A two-stage atomic cascade emits entangled photons (A and B) in opposite directions with the same circular polarization according to observers in their path.
\[ | \Psi \rangle = \frac{1}{ \sqrt{2}} \left[ |L \rangle_A |L \rangle_B + |R \rangle_A |R \rangle_B \right] \nonumber \]
The experiment involves the measurement of photon polarization states in the vertical/horizontal measurement basis, and allows for the rotation of the right-hand detector through an angle of θ, in order to explore the consequences of quantum mechanical entanglement. PA stands for polarization analyzer and could simply be a calcite crystal.

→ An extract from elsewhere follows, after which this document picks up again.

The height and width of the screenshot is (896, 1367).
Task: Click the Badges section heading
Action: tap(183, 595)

In vector notation the left- and right-circular polarization states are expressed as follows:
Left circular polarization:
\[ L = \frac{1}{ \sqrt{2}} \begin{pmatrix} 1 \\ i \end{pmatrix} \nonumber \]

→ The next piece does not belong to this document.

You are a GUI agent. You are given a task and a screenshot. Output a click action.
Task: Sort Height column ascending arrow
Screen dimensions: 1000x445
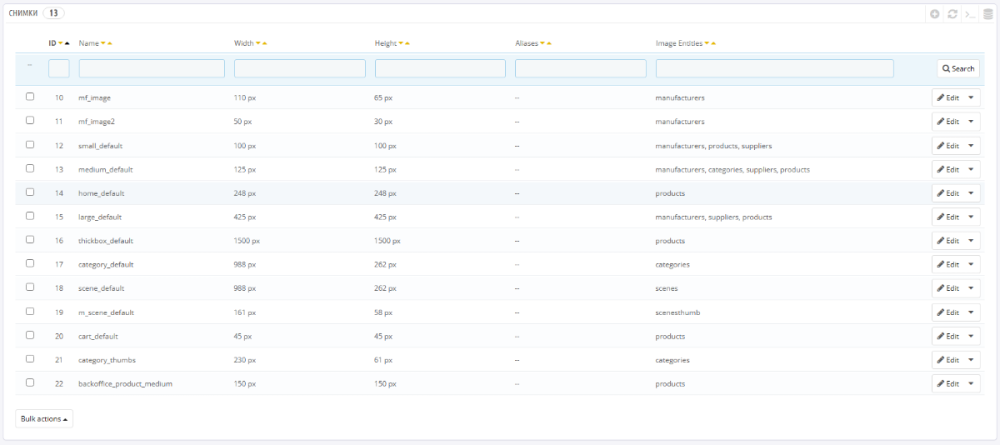[x=408, y=44]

Right circular polarization:
\[ R = \frac{1}{ \sqrt{2}} \begin{pmatrix} 1 \\ -i \end{pmatrix} \nonumber \]
In tensor notation the initial state is the following entangled superposition,
\[ | \Psi \rangle = \frac{1}{ \sqrt{2}} \left[ | L \rangle_A | L \rangle_B + |R \rangle_A | R \rangle_B \right] = \frac{1}{ 2 \sqrt{2}} \left[ \begin{pmatrix} 1 \\ i \end{pmatrix}_A \otimes \begin{pmatrix} 1 \\ i \end{pmatrix}_B + \begin{pmatrix} 1 \\ -i \end{pmatrix}_A \otimes \begin{pmatrix} 1 \\ -i \end{pmatrix}_B \right] = \frac{1}{2 \sqrt{2}} \left[ \begin{pmatrix} 1 \\ i \\ i \\ -1 \end{pmatrix} + \begin{pmatrix} 1 \\ -i \\ -i \\ -1 \end{pmatrix} \right] = \frac{1}{ \sqrt{2}} \begin{pmatrix} 1 \\ 0 \\ 0 \\ -1 \end{pmatrix} \nonumber \]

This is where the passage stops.